We must occupy the space, hammer home the message and, in short, provide President Macron’s after-sales service. The day after his solemn address, delivered Tuesday evening at 8 p.m., no less than six ministers mobilized in the radio and television mornings to agree with the Head of State. While the opposition mostly denounced a “disconnected” president, members of the government portrayed a leader in line with the expectations of the French, determined to maintain a course.
“The president said strong things yesterday. He put things into words,” Interior Minister Gérald Darmanin said on LCI on Tuesday morning. For the tenant of Beauvau, Emmanuel Macron aptly designated this “large part of the French who are either angry, or are desperate, or are worried about the future”. “For several reasons: there is the pension reform, but there are also the rising prices.”
“It was a speech of truth, and a speech of courage, and a speech that charts a course”, added Agnès Pannier-Runacher (Energy Transition) on Europe 1. “The priorities” have in his eyes been fixed, “ based on what he heard from the French”. Like the subject of work, on which the president wants to look at more length.
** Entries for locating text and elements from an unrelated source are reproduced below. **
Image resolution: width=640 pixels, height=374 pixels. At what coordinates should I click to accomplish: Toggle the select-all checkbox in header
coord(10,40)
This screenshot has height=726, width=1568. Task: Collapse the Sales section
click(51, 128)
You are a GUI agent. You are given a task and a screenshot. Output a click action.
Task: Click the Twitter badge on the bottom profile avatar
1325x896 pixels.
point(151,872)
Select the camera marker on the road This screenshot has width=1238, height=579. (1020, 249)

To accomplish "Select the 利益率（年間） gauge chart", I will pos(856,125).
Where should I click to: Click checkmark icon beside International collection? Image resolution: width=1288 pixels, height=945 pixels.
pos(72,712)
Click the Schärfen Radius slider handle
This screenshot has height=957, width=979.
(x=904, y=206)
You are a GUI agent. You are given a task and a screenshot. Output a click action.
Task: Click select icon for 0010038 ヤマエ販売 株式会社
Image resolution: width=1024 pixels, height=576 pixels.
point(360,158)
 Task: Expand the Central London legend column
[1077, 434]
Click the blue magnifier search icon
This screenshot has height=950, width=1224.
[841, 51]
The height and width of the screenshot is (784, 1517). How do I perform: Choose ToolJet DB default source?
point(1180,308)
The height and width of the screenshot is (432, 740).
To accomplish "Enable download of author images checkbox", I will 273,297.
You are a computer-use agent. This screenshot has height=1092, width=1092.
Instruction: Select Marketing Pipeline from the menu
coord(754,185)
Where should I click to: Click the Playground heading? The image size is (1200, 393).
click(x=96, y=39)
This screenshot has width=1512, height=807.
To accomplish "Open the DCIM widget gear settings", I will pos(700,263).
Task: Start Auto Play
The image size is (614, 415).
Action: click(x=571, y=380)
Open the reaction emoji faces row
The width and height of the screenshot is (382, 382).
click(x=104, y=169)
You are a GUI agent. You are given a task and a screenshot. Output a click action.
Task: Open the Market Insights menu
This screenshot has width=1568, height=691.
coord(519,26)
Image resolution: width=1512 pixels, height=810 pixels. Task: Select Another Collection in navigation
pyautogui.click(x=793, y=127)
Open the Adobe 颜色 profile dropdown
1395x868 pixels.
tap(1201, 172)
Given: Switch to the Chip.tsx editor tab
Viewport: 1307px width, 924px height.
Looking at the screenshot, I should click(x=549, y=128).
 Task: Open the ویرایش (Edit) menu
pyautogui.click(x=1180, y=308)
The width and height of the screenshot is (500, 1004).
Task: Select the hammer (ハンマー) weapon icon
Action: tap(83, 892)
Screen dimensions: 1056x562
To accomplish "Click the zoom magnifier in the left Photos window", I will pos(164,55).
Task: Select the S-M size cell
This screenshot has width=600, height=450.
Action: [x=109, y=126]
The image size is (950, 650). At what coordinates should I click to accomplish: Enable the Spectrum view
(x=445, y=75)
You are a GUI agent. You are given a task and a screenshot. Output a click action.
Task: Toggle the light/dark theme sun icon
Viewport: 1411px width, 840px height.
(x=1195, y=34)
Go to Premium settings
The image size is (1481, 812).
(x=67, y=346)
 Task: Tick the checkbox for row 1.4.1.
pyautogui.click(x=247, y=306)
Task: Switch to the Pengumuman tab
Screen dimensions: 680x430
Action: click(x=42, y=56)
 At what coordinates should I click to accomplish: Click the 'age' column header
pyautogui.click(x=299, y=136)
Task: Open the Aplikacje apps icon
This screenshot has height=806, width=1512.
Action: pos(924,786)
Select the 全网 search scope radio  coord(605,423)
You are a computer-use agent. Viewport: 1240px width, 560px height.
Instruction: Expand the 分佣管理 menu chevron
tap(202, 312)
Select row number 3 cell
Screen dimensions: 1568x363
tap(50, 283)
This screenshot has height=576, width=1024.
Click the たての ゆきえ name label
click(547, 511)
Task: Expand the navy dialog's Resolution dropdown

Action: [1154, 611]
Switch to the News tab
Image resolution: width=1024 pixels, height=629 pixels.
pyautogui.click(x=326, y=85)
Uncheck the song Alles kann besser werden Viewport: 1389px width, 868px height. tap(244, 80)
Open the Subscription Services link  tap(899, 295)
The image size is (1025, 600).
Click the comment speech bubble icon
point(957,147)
The work, and a “Fairer distribution of the effort”, which Olivier Véran was delighted to have found in the speech of Emmanuel Macron. “They want something that is fairer in sharing, and what we say to the French is that we hear this message”, thus pleaded the government spokesperson at the microphone of France Info. Before insisting on “the need to work with the unions”, which refuse at this stage to resume the dialogue. Too bad if the pension reform – which still crystallizes the tensions – was only discussed for two minutes at the start of the intervention. “I believe that restricting the concerns of the French to the only pension reform, that would be that, to be beside the plate”, swept the minister.
It is also in this sense that Gabriel Attal argued on France Inter “collective responsibility”, in particular to “continue to build a Marshall Plan for the middle classes in the months to come”. “A clear roadmap has been set,” he added.
This responsibility does not escape opposition, targeted by ministers. The Minister of Labor Olivier Dussopt thus castigated on RTL “this kind of pincer movement between the far left and the far right (…) which positions itself in a kind of culture of irresponsibility, some seeking chaos, others to make the most of it. For Bruno Le Maire (Finances), on BFMTV / RMC, “what our opponents are proposing”, it is also “the big sleep, the step back (…), no pension reform, no transformation of the economic model”. A “big sleep”, which could end “in a big nightmare for our compatriots”.